More recently, the eurosceptic Fresh Start group of Conservative MPs made the following demands in its Manifesto for Change

1. An emergency brake for any member state in financial services.
 
2. Repatriation to member states of the competence in social and employment law. Failing that a UK opt-out and emergency brake.
 
3. A UK opt-out from policing and criminal justice measures not already covered by block opt-out.
 
4. A new legal safeguard for the single market.
 
5. The abolition of the Strasbourg seat of the European parliament, the economic and social committee, and the committee of the regions
In his foreword to the manifesto, William Hague wrote: "Many of the proposals are already government policy, some could well become future government or Conservative party policy and some may require further thought."
 
Tory MPs will be watching closely tomorrow to see how many make it into Cameron's speech. 
 
What form would a referendum take?
 
We already know that Cameron, who has pledged to seek "fresh consent" for any new settlement, will use his speech to outline plans to hold a referendum at some point in the next parliament.
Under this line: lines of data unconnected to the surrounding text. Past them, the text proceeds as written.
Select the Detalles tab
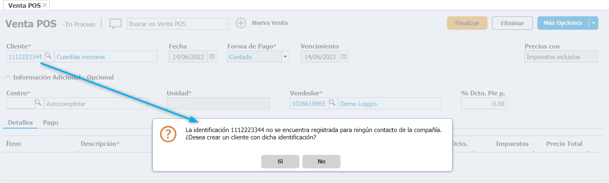 pyautogui.click(x=20, y=122)
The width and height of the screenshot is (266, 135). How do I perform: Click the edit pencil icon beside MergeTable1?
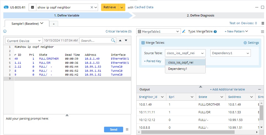(x=184, y=32)
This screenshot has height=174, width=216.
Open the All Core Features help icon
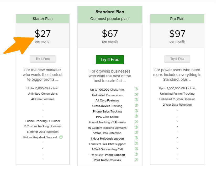pos(136,100)
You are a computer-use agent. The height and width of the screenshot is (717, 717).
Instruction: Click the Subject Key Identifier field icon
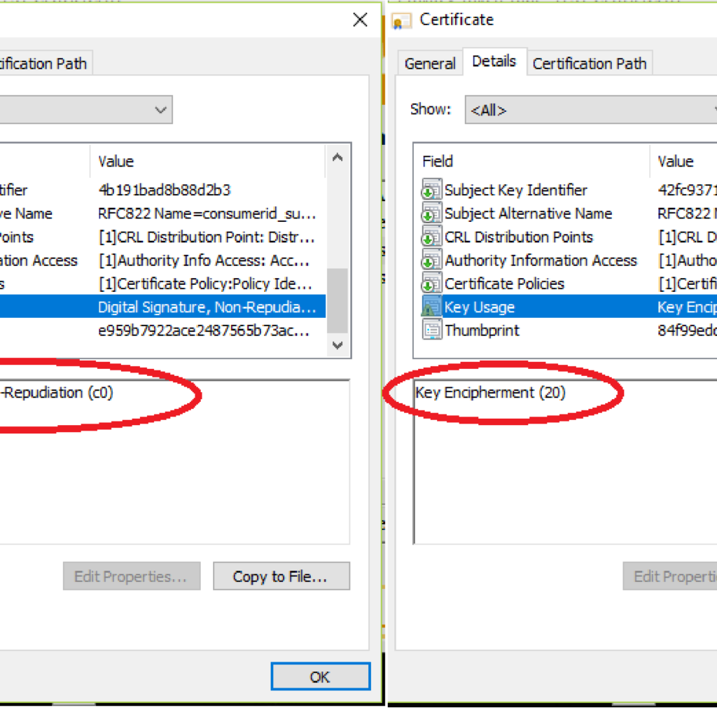pyautogui.click(x=431, y=190)
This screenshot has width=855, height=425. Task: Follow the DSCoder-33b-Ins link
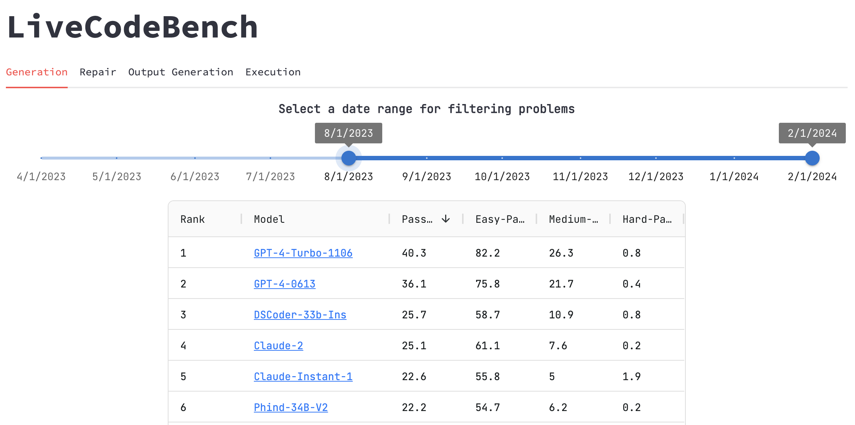point(300,315)
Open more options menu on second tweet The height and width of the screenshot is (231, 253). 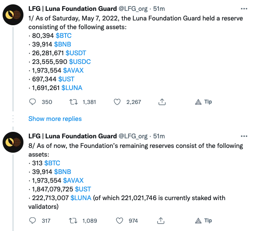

But the Prime Minister will need to make it clear whether this will be a vote on Britain's EU membership in general or on the renegotiation. If the latter, as seems likely, Cameron will need to say whether a 'no' vote would amount to a vote for withdrawal or rather a rejection of the "new settlement". The Prime Minister's warning that the British people could "drift towards the exit", included in the pre-released extracts of his speech, suggests that a 'no' vote will mean Britain leaving the EU. 
 
When would a referendum be held?
 
With any renegotiation likely to take several years, the assumption in Westminster is that the referendum would be held in the middle of the next parliament. Cameron will need to offer some indication of the expected timeframe tomorrow. 
 
Will the referendum pledge be enshrined in legislation?
 
Conservative MPs, some of whom have never forgiven Cameron for breaking his "cast-iron" promise to hold a referendum on the Lisbon Treaty, are demanding that any referendum pledge is enshrined in law. This, they hope, would eliminate any risk of backsliding by the PM.  
 
A Commons vote on a bill authorising an EU referendum would also force Labour and the Liberal Democrats to either vote with the Conservatives or stand accused of denying the British people a say. For this reason, it is a tactic that may appeal to Cameron and George Osborne, who performed a similar trick with his Welfare Uprating Bill. 
 
What happens if the renegotiations are unsuccessful?
 
Cameron's strategy is premised on the belief that Britain will prove successful in seeking the return of powers from the EU. "I am confident we will get the changes that we want," he said during a recent appearance on the Today programme. Cameron believes that Germany, fearful of handing greater influence to protectionist France, is prepared to make concessions to the UK, rather than risk it walking out. 
 
But the Prime Minister, who is expected to take questions from the media after his speech, will be challenged to say how he would respond if his efforts at repatriation proved largely or totally unsuccessful. Rather than holding a referendum on the "new settlement", would a simple in/out vote be held? 
 
Are there any circumstances in which you would support EU withdrawal?
 
Some Conservatives, most notably Michael Gove, argue that any renegotiation will prove unsuccessful unless Cameron makes it clear that he is prepared to support withdrawal if the EU refuses to pay ball. In a concession to such figures, Cameron has conceded that Britain would not "collapse" if it left the union. But the PM, who has said repeatedly that he does not want the UK to adopt a Norwegian-style "associate membership", is unlikely to go any further tomorrow.
 
Would you allow Conservative cabinet ministers to campaign for withdrawal?
 
If Cameron's attempt to repatriate powers is largely unsuccessful, a significant minority of cabinet ministers are likely to support withdrawal. Eric Pickles, for instance, recently commented, "If it's in our firm national interest that we should remain in the EU – and I sincerely hope that is the case – then we should stay. But we shouldn't stay at any price." The Spectator's James Forsyth has reported that there are "at least nine Cabinet members" who would be inclined to vote "out" in a referendum if Cameron only proves able to secure minor concessions such as the exemption of the NHS from the Working Time Directive and restrictions on immigration from the EU. 
 
Confronted by a cabinet split in 1975, Harold Wilson took the unusual step of suspending collective ministerial responsibility in order to allow his ministers to support either side in the Europe referendum campaign. Seven Labour cabinet ministers - Tony Benn, Barbara Castle, Michael Foot, William Ross, Peter Shore John Silkin, Eric Varley - went on to unsuccessfully argue for withdrawal from the EEC (the vote was 67-33 in favour of membership).
 
Will Cameron follow this precedent? When Ed Miliband asked him at last week's Prime Minister's Questions whether he would allow Tory cabinet ministers to support withdrawal, he simply ignored the question. He will find it harder to do so tomorrow. 
 
David Cameron speaks during a press conference at the EU Headquarters on December 14, 2012 in Brussels. Photograph: Getty Images.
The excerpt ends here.